The following antibodies (100-200 μg/mL) were used in immunoblotting: p-ERK/t-ERK, p-p65/t-p65, ADAMTS1 (Cell Signaling, Cat. #4370, #4695, #3033, #8242, #12897), ADAMTS9 (Thermo, Cat. #PA1-1760), CD147 (BD, Cat. #555961), LANA (ABI, Cat. #13-210-100), vFLIP (Ximbio, Cat. #151778) and HERV-K NP9 (kindly provided by Dr. Friedrich A. Grasser from Universitatsklinikum des Saarlandes, Germany).[28] The antibody detecting β-Actin (Cell Signaling, Cat. #4970) was used as the loading control. Immunoprecipitation assays were carried out using the Catch and Release Immunoprecipitation Kit (Milipore).

Plasmid transfection and RNA interference

HUVEC were transfected with control vectors, pcDNA3.1-LANA (pcLANA), pcDNA3.1-vFLIP (pcvFLIP), pcDNA3.1-RTA (pcRTA), pDsred-NP9, pSG5-NP9 (both are kindly provided by Dr. Friedrich A. Grasser),[28] in 12-well plates using Lipofectamine 3000 (Invitrogen). Transfection efficiency was determined as described previously.[29] For RNAi assays, ON-TARGET plus SMART pool siRNA for HERV-K Env, Sp1 (Dharmacon), or the negative control siRNA, were delivered by using the DharmaFECT transfection reagent. To establish stable HERV-K knockdown cells, we used Dharmacon SMARTvector Lentiviral Np9-shRNA and a non-silencing (n)-shRNA as a negative control.

qRT-PCR

Total cellular RNA was isolated and purified using the RNeasy Mini kit (QIAGEN). cDNA was synthesized using SuperScript III First-Strand Synthesis SuperMix Kit (Invitrogen). Primers used for amplification of target genes were listed in Table. S1. Amplification was performed on an iCycler IQ Real-Time PCR Detection System, and analyzed as described previously.[23]

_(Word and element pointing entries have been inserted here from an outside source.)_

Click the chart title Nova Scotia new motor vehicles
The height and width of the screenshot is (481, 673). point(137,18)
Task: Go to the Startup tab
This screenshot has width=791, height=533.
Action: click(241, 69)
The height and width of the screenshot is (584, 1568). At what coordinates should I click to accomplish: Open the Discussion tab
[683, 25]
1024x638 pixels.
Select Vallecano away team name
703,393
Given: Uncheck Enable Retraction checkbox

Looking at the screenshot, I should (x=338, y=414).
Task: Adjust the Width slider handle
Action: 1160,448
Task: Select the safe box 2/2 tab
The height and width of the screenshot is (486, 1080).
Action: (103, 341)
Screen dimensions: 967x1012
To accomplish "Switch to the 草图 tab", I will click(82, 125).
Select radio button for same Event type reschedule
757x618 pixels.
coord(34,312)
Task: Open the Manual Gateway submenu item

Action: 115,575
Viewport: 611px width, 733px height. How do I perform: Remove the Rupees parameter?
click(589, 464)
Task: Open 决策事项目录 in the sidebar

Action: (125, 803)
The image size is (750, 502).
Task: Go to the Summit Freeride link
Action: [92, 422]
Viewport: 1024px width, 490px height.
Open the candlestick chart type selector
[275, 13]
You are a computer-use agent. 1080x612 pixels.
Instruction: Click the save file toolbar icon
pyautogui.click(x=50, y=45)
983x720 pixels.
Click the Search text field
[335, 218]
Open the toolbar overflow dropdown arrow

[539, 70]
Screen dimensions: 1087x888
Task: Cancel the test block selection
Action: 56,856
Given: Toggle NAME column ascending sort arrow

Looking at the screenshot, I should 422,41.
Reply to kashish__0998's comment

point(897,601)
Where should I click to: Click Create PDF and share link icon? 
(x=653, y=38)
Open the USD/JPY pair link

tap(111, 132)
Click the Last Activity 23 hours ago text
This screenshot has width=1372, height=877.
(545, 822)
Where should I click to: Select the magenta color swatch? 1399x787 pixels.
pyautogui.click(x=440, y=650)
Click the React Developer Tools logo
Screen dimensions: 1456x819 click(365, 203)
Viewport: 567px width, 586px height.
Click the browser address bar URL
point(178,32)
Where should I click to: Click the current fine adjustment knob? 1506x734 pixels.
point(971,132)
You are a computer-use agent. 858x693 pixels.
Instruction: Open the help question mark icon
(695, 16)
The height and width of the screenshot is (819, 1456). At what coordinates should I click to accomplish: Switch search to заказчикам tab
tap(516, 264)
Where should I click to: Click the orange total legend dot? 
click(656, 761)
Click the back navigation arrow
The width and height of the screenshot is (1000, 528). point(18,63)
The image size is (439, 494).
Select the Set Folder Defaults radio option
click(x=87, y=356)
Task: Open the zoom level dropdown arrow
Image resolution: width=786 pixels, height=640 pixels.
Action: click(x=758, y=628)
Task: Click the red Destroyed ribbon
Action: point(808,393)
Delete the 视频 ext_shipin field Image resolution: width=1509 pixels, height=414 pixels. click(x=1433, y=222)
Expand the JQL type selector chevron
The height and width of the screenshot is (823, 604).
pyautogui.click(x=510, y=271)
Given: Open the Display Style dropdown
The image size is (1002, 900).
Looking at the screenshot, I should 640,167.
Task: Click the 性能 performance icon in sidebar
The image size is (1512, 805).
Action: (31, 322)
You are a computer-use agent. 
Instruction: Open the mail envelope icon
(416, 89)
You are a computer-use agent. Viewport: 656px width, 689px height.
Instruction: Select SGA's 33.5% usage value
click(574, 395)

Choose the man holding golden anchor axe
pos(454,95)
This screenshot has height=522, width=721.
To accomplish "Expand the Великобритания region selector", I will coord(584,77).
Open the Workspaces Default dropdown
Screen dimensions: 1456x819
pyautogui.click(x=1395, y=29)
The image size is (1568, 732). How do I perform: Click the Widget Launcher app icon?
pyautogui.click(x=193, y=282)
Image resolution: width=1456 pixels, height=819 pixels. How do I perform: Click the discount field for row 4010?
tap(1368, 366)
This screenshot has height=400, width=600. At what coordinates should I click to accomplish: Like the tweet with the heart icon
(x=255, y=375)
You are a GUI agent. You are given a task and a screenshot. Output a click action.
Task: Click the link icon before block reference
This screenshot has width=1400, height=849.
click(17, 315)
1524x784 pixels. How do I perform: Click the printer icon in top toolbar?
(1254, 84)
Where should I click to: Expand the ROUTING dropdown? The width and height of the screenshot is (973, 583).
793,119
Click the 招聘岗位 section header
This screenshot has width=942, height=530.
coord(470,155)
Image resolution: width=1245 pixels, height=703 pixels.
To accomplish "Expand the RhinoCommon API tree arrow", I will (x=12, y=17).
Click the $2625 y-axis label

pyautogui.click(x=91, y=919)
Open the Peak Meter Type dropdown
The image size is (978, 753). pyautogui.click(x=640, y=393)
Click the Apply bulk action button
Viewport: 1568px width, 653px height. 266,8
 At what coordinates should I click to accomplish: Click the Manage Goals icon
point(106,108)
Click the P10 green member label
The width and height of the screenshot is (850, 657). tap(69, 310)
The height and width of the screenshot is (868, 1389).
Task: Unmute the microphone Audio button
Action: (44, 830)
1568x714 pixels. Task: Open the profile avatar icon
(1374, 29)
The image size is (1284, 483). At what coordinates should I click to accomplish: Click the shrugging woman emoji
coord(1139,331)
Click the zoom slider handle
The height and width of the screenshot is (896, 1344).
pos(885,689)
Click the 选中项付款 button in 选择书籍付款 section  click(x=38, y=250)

Transwell invasion and soft agar assays

Transwell invasion assays were performed using Matrigel Invasion Chambers (BD) and the relative invasion was calculated as describe previously.[25] The anchorage-independent growth abilities were assessed using soft agar assays as described previously.[25]

KS-like Nude mouse model

5 × 105 TIVE-LTC cells in 50 μL PBS plus 50 μL growth factor-depleted Matrigel (BD Biosciences) were together injected subcutaneously into the flanks of nude mice, 6-8 week-old, male (Jackson Laboratory), 4 mice for each group. At the end of experiment, the tumors were excised for immunoblots and immunohistochemistry analyses. All protocols were approved by the LSUHSC Institutional Animal Care and Use Committee (IACUC) in accordance with the national guidelines.

Statistical analyses

Significance for differences among the experimental groups was calculated and determined using the two-tailed Student’s t-test (Excel 2016). p values <0.05 or <0.01 were considered significant or highly significant, respectively.